Assignment: When you reach the entries, transcribe each one exactly.

┌─ Source material

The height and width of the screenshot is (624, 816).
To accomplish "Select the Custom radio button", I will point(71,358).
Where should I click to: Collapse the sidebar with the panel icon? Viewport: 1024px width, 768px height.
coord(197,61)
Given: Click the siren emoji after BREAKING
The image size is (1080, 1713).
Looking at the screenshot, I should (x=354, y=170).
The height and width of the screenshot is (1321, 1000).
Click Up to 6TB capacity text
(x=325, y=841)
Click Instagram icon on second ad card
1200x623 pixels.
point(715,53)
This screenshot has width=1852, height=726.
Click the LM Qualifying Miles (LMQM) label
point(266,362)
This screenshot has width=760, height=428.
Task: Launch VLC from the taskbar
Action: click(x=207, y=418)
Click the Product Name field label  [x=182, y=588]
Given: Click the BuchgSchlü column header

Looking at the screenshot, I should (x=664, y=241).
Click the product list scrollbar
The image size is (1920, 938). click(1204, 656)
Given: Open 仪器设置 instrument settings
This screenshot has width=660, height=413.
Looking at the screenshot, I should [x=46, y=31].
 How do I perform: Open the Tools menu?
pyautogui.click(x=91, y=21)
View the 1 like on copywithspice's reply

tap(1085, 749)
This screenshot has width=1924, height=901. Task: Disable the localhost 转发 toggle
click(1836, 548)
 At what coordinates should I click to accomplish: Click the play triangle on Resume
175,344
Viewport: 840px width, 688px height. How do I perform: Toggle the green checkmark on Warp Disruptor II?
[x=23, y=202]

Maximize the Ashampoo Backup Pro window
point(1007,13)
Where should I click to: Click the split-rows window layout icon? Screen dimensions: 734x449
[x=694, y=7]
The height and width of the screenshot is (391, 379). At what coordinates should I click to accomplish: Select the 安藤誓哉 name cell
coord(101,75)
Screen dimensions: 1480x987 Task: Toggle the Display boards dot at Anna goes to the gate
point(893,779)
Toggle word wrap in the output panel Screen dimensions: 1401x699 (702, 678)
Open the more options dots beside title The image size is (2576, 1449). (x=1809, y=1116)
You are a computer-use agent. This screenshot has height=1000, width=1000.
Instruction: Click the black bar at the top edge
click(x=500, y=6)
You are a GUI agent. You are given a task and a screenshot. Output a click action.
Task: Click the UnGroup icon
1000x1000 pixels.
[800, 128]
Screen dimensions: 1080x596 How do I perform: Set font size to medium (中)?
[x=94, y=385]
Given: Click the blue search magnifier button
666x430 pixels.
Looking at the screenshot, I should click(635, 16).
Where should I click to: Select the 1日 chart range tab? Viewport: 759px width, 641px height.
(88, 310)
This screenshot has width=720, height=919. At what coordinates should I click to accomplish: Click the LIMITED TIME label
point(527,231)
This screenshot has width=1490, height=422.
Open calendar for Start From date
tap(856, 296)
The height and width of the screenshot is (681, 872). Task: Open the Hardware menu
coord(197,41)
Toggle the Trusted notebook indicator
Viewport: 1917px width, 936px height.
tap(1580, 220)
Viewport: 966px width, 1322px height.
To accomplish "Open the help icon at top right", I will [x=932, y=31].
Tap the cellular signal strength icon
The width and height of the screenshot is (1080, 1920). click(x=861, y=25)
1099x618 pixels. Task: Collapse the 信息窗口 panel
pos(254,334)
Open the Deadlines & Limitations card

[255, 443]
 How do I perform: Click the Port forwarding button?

└─

Output of the exercise:
The height and width of the screenshot is (624, 816).
To accomplish "Select the Custom radio button", I will point(71,358).
Where should I click to: Collapse the sidebar with the panel icon? Viewport: 1024px width, 768px height.
coord(197,61)
Given: Click the siren emoji after BREAKING
The image size is (1080, 1713).
Looking at the screenshot, I should (x=354, y=170).
The height and width of the screenshot is (1321, 1000).
Click Up to 6TB capacity text
(x=325, y=841)
Click Instagram icon on second ad card
1200x623 pixels.
point(715,53)
This screenshot has width=1852, height=726.
Click the LM Qualifying Miles (LMQM) label
point(266,362)
This screenshot has width=760, height=428.
Task: Launch VLC from the taskbar
Action: click(x=207, y=418)
Click the Product Name field label  [x=182, y=588]
Given: Click the BuchgSchlü column header

Looking at the screenshot, I should (x=664, y=241).
Click the product list scrollbar
The image size is (1920, 938). click(1204, 656)
Given: Open 仪器设置 instrument settings
This screenshot has width=660, height=413.
Looking at the screenshot, I should [x=46, y=31].
 How do I perform: Open the Tools menu?
pyautogui.click(x=91, y=21)
View the 1 like on copywithspice's reply

tap(1085, 749)
This screenshot has width=1924, height=901. Task: Disable the localhost 转发 toggle
click(1836, 548)
 At what coordinates should I click to accomplish: Click the play triangle on Resume
175,344
Viewport: 840px width, 688px height. How do I perform: Toggle the green checkmark on Warp Disruptor II?
[x=23, y=202]

Maximize the Ashampoo Backup Pro window
point(1007,13)
Where should I click to: Click the split-rows window layout icon? Screen dimensions: 734x449
[x=694, y=7]
The height and width of the screenshot is (391, 379). At what coordinates should I click to accomplish: Select the 安藤誓哉 name cell
coord(101,75)
Screen dimensions: 1480x987 Task: Toggle the Display boards dot at Anna goes to the gate
point(893,779)
Toggle word wrap in the output panel Screen dimensions: 1401x699 (702, 678)
Open the more options dots beside title The image size is (2576, 1449). (x=1809, y=1116)
You are a computer-use agent. This screenshot has height=1000, width=1000.
Instruction: Click the black bar at the top edge
click(x=500, y=6)
You are a GUI agent. You are given a task and a screenshot. Output a click action.
Task: Click the UnGroup icon
1000x1000 pixels.
[800, 128]
Screen dimensions: 1080x596 How do I perform: Set font size to medium (中)?
[x=94, y=385]
Given: Click the blue search magnifier button
666x430 pixels.
Looking at the screenshot, I should click(635, 16).
Where should I click to: Select the 1日 chart range tab? Viewport: 759px width, 641px height.
(88, 310)
This screenshot has width=720, height=919. At what coordinates should I click to accomplish: Click the LIMITED TIME label
point(527,231)
This screenshot has width=1490, height=422.
Open calendar for Start From date
tap(856, 296)
The height and width of the screenshot is (681, 872). Task: Open the Hardware menu
coord(197,41)
Toggle the Trusted notebook indicator
Viewport: 1917px width, 936px height.
tap(1580, 220)
Viewport: 966px width, 1322px height.
To accomplish "Open the help icon at top right", I will [x=932, y=31].
Tap the cellular signal strength icon
The width and height of the screenshot is (1080, 1920). click(x=861, y=25)
1099x618 pixels. Task: Collapse the 信息窗口 panel
pos(254,334)
Open the Deadlines & Limitations card

[255, 443]
 How do I perform: Click the Port forwarding button?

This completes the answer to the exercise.